Findings: Between January, 2012, and December, 2014, we enrolled children aged 16 weeks or older to our study: 240 were cases not infected with HIV, 75 were cases with HIV infection, 1118 were controls not infected with HIV, and 283 were controls with HIV infection. The effectiveness of two or more doses of PCV13 against PCV13-serotype invasive pneumococcal disease was 85% (95% CI 37 to 96) among 11 case-control sets of children not infected with HIV and 91% (-35 to 100) among three case-control sets of children with HIV infection. PCV13 effectiveness among 26 case-control sets of children not infected with HIV was 52% (95% CI -12 to 79) against all-serotype invasive pneumococcal disease and 94% (44 to 100) for serotype 19A. Vaccine effectiveness against PCV7-serotype invasive pneumococcal disease was 87% (95% CI 38 to 97) in children exposed to HIV but uninfected and 90% (53 to 98) in malnourished children not infected with HIV.
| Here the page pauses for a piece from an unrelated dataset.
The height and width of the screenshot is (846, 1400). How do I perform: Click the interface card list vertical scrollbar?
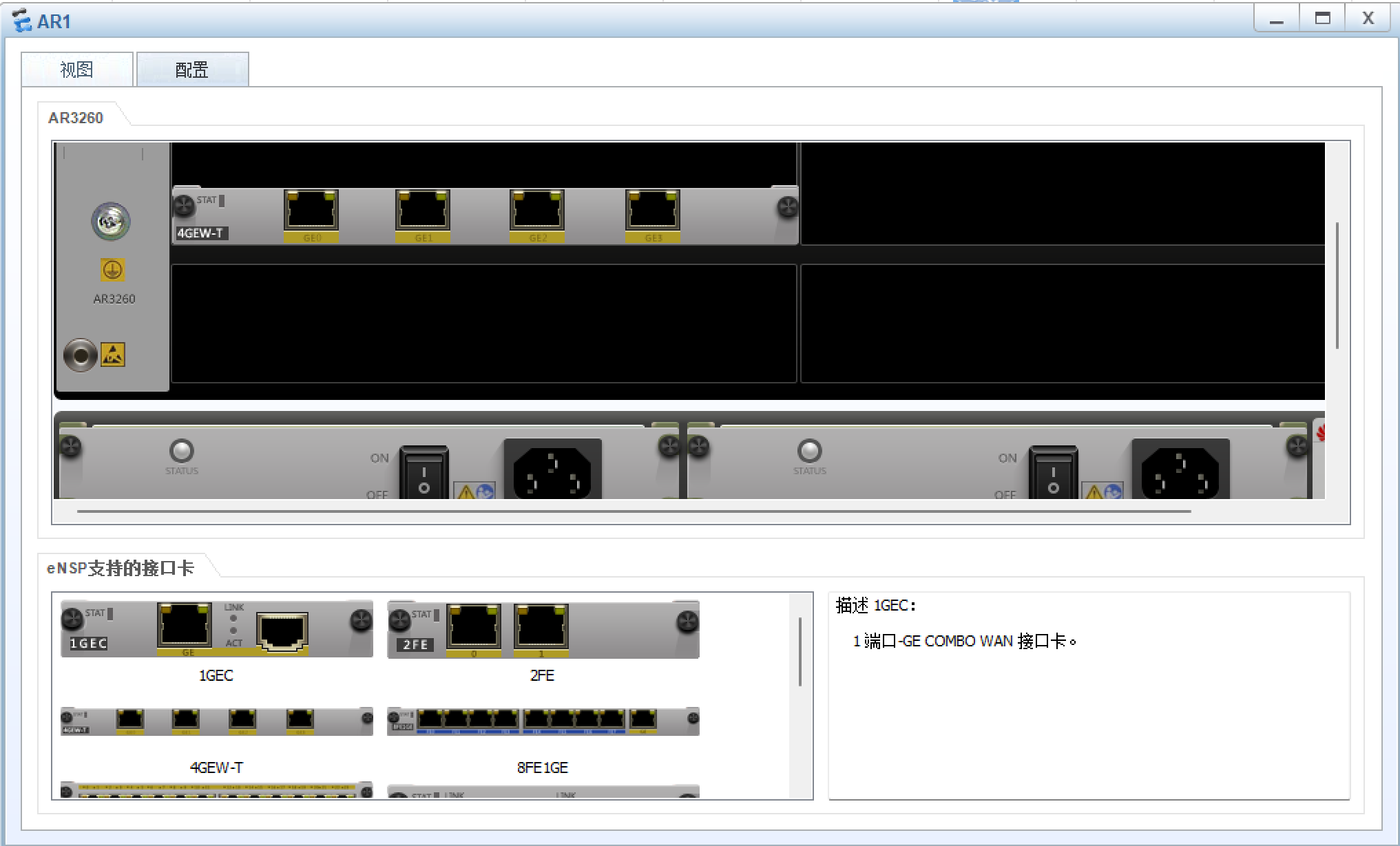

Interpretation: Our results indicate that PCV13 in a 2 + 1 schedule is effective for preventing vaccine-type pneumococcal infections in young children not infected with HIV, including those who are malnourished or who have been exposed to HIV. Although the point estimate for PCV13 vaccine effectiveness in children infected with HIV was high, it did not reach significance, possibly because of the small sample size. These findings support recommendations for widespread use of pneumococcal conjugate vaccine in low-income and middle-income countries.
Funding: Gavi, The Vaccine Alliance.